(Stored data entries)
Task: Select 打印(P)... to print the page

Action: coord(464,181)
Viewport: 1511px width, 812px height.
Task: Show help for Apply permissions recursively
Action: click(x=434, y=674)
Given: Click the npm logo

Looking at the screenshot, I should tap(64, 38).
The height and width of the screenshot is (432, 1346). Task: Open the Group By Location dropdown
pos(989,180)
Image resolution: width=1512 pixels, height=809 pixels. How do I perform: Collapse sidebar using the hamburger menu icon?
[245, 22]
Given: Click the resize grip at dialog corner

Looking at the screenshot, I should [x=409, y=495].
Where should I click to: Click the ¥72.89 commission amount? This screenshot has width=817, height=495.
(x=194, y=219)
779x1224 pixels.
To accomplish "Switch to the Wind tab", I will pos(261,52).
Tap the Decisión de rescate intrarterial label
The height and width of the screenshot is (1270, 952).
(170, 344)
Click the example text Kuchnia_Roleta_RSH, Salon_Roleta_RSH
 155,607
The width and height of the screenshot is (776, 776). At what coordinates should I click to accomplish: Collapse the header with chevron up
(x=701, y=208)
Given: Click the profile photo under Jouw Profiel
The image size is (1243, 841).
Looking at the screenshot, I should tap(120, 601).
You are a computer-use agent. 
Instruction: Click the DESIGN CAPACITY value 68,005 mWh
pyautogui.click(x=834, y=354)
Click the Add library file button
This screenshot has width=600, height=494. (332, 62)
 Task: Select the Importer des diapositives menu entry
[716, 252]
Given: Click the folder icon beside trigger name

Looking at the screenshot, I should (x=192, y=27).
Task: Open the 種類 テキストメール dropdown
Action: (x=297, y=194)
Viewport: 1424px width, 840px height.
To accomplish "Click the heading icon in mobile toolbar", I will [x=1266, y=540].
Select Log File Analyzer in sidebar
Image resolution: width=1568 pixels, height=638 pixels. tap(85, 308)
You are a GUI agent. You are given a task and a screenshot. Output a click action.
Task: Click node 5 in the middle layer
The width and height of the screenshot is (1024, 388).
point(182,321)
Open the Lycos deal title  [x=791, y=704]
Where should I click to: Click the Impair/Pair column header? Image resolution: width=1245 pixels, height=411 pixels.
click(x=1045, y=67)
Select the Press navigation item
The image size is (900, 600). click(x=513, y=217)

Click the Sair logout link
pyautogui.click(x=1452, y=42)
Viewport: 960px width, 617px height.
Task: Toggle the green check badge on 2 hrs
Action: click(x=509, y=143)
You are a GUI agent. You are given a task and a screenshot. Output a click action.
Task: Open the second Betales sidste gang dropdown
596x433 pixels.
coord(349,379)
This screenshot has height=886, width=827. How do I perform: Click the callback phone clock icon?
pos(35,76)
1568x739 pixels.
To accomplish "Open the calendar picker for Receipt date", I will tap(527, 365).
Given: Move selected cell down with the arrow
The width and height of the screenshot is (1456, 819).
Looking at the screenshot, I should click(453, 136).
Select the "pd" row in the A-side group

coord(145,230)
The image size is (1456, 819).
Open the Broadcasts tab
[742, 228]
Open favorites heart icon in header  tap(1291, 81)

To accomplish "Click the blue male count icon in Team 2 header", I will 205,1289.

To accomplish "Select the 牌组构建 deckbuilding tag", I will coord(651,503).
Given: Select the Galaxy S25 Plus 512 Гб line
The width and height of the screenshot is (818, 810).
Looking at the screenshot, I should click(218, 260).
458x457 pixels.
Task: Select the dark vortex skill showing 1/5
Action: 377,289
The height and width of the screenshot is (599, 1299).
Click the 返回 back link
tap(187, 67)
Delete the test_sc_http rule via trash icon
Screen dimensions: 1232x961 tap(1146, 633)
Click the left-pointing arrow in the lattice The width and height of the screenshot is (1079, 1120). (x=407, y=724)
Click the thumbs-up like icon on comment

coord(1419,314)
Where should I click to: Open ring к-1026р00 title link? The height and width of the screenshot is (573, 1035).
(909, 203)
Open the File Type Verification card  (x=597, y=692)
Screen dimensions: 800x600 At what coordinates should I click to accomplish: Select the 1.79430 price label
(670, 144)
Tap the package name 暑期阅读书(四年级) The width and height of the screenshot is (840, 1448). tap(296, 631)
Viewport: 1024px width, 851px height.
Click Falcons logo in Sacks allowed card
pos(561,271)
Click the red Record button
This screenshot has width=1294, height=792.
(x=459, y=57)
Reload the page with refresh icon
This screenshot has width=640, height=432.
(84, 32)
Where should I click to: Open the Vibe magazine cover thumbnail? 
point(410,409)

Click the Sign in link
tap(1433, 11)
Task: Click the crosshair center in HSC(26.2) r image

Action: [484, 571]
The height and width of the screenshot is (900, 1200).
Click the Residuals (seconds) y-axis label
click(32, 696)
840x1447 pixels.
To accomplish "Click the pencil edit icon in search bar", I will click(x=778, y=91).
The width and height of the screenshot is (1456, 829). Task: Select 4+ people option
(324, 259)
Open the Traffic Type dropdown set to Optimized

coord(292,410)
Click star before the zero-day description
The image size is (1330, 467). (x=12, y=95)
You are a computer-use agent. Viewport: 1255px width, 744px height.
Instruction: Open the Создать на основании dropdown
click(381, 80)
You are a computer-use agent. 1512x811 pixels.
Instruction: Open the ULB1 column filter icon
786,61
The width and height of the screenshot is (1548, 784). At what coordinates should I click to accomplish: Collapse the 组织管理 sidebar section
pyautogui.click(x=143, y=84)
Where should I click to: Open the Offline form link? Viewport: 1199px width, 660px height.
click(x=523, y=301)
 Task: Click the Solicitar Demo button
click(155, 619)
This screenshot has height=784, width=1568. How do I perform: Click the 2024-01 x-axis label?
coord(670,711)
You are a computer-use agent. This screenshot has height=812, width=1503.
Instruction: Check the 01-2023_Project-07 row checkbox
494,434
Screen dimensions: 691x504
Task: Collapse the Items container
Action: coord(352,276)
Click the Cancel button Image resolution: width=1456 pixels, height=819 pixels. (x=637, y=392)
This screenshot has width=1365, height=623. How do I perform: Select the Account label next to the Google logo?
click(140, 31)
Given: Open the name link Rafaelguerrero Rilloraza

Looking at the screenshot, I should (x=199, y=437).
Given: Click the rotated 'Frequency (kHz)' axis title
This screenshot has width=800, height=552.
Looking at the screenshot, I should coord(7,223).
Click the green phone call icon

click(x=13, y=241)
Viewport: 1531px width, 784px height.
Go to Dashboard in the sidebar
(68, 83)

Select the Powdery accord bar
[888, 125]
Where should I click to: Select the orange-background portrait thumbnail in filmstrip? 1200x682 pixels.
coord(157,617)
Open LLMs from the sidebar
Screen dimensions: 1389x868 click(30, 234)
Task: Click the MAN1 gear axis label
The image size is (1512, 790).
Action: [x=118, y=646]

▶ [Required task]: Reproduce the material above, changing each occurrence of "Where should I click to" to "Where do I click to" and leaving all other text as it is.

▶ [Result of this exercise]:
Task: Select 打印(P)... to print the page

Action: coord(464,181)
Viewport: 1511px width, 812px height.
Task: Show help for Apply permissions recursively
Action: click(x=434, y=674)
Given: Click the npm logo

Looking at the screenshot, I should tap(64, 38).
The height and width of the screenshot is (432, 1346). Task: Open the Group By Location dropdown
pos(989,180)
Image resolution: width=1512 pixels, height=809 pixels. How do I perform: Collapse sidebar using the hamburger menu icon?
[245, 22]
Given: Click the resize grip at dialog corner

Looking at the screenshot, I should [x=409, y=495].
Where do I click to: Click the ¥72.89 commission amount? This screenshot has width=817, height=495.
(x=194, y=219)
779x1224 pixels.
To accomplish "Switch to the Wind tab", I will pos(261,52).
Tap the Decisión de rescate intrarterial label
The height and width of the screenshot is (1270, 952).
(170, 344)
Click the example text Kuchnia_Roleta_RSH, Salon_Roleta_RSH
 155,607
The width and height of the screenshot is (776, 776). At what coordinates should I click to accomplish: Collapse the header with chevron up
(x=701, y=208)
Given: Click the profile photo under Jouw Profiel
The image size is (1243, 841).
Looking at the screenshot, I should tap(120, 601).
You are a computer-use agent. 
Instruction: Click the DESIGN CAPACITY value 68,005 mWh
pyautogui.click(x=834, y=354)
Click the Add library file button
This screenshot has width=600, height=494. (332, 62)
 Task: Select the Importer des diapositives menu entry
[716, 252]
Given: Click the folder icon beside trigger name

Looking at the screenshot, I should (x=192, y=27).
Task: Open the 種類 テキストメール dropdown
Action: (x=297, y=194)
Viewport: 1424px width, 840px height.
To accomplish "Click the heading icon in mobile toolbar", I will [x=1266, y=540].
Select Log File Analyzer in sidebar
Image resolution: width=1568 pixels, height=638 pixels. tap(85, 308)
You are a GUI agent. You are given a task and a screenshot. Output a click action.
Task: Click node 5 in the middle layer
The width and height of the screenshot is (1024, 388).
point(182,321)
Open the Lycos deal title  [x=791, y=704]
Where do I click to: Click the Impair/Pair column header? Image resolution: width=1245 pixels, height=411 pixels.
click(x=1045, y=67)
Select the Press navigation item
The image size is (900, 600). click(x=513, y=217)

Click the Sair logout link
pyautogui.click(x=1452, y=42)
Viewport: 960px width, 617px height.
Task: Toggle the green check badge on 2 hrs
Action: click(x=509, y=143)
You are a GUI agent. You are given a task and a screenshot. Output a click action.
Task: Open the second Betales sidste gang dropdown
596x433 pixels.
coord(349,379)
This screenshot has height=886, width=827. How do I perform: Click the callback phone clock icon?
pos(35,76)
1568x739 pixels.
To accomplish "Open the calendar picker for Receipt date", I will tap(527, 365).
Given: Move selected cell down with the arrow
The width and height of the screenshot is (1456, 819).
Looking at the screenshot, I should click(453, 136).
Select the "pd" row in the A-side group

coord(145,230)
The image size is (1456, 819).
Open the Broadcasts tab
[742, 228]
Open favorites heart icon in header  tap(1291, 81)

To accomplish "Click the blue male count icon in Team 2 header", I will 205,1289.

To accomplish "Select the 牌组构建 deckbuilding tag", I will coord(651,503).
Given: Select the Galaxy S25 Plus 512 Гб line
The width and height of the screenshot is (818, 810).
Looking at the screenshot, I should click(218, 260).
458x457 pixels.
Task: Select the dark vortex skill showing 1/5
Action: 377,289
The height and width of the screenshot is (599, 1299).
Click the 返回 back link
tap(187, 67)
Delete the test_sc_http rule via trash icon
Screen dimensions: 1232x961 tap(1146, 633)
Click the left-pointing arrow in the lattice The width and height of the screenshot is (1079, 1120). (x=407, y=724)
Click the thumbs-up like icon on comment

coord(1419,314)
Where do I click to: Open ring к-1026р00 title link? The height and width of the screenshot is (573, 1035).
(909, 203)
Open the File Type Verification card  (x=597, y=692)
Screen dimensions: 800x600 At what coordinates should I click to accomplish: Select the 1.79430 price label
(670, 144)
Tap the package name 暑期阅读书(四年级) The width and height of the screenshot is (840, 1448). tap(296, 631)
Viewport: 1024px width, 851px height.
Click Falcons logo in Sacks allowed card
pos(561,271)
Click the red Record button
This screenshot has width=1294, height=792.
(x=459, y=57)
Reload the page with refresh icon
This screenshot has width=640, height=432.
(84, 32)
Where do I click to: Open the Vibe magazine cover thumbnail? 
point(410,409)

Click the Sign in link
tap(1433, 11)
Task: Click the crosshair center in HSC(26.2) r image

Action: [484, 571]
The height and width of the screenshot is (900, 1200).
Click the Residuals (seconds) y-axis label
click(32, 696)
840x1447 pixels.
To accomplish "Click the pencil edit icon in search bar", I will click(x=778, y=91).
The width and height of the screenshot is (1456, 829). Task: Select 4+ people option
(324, 259)
Open the Traffic Type dropdown set to Optimized

coord(292,410)
Click star before the zero-day description
The image size is (1330, 467). (x=12, y=95)
You are a computer-use agent. Viewport: 1255px width, 744px height.
Instruction: Open the Создать на основании dropdown
click(381, 80)
You are a computer-use agent. 1512x811 pixels.
Instruction: Open the ULB1 column filter icon
786,61
The width and height of the screenshot is (1548, 784). At what coordinates should I click to accomplish: Collapse the 组织管理 sidebar section
pyautogui.click(x=143, y=84)
Where do I click to: Open the Offline form link? Viewport: 1199px width, 660px height.
click(x=523, y=301)
 Task: Click the Solicitar Demo button
click(155, 619)
This screenshot has height=784, width=1568. How do I perform: Click the 2024-01 x-axis label?
coord(670,711)
You are a computer-use agent. This screenshot has height=812, width=1503.
Instruction: Check the 01-2023_Project-07 row checkbox
494,434
Screen dimensions: 691x504
Task: Collapse the Items container
Action: coord(352,276)
Click the Cancel button Image resolution: width=1456 pixels, height=819 pixels. (x=637, y=392)
This screenshot has width=1365, height=623. How do I perform: Select the Account label next to the Google logo?
click(140, 31)
Given: Open the name link Rafaelguerrero Rilloraza

Looking at the screenshot, I should (x=199, y=437).
Given: Click the rotated 'Frequency (kHz)' axis title
This screenshot has width=800, height=552.
Looking at the screenshot, I should coord(7,223).
Click the green phone call icon

click(x=13, y=241)
Viewport: 1531px width, 784px height.
Go to Dashboard in the sidebar
(68, 83)

Select the Powdery accord bar
[888, 125]
Where do I click to: Select the orange-background portrait thumbnail in filmstrip? 1200x682 pixels.
coord(157,617)
Open LLMs from the sidebar
Screen dimensions: 1389x868 click(30, 234)
Task: Click the MAN1 gear axis label
The image size is (1512, 790).
Action: [x=118, y=646]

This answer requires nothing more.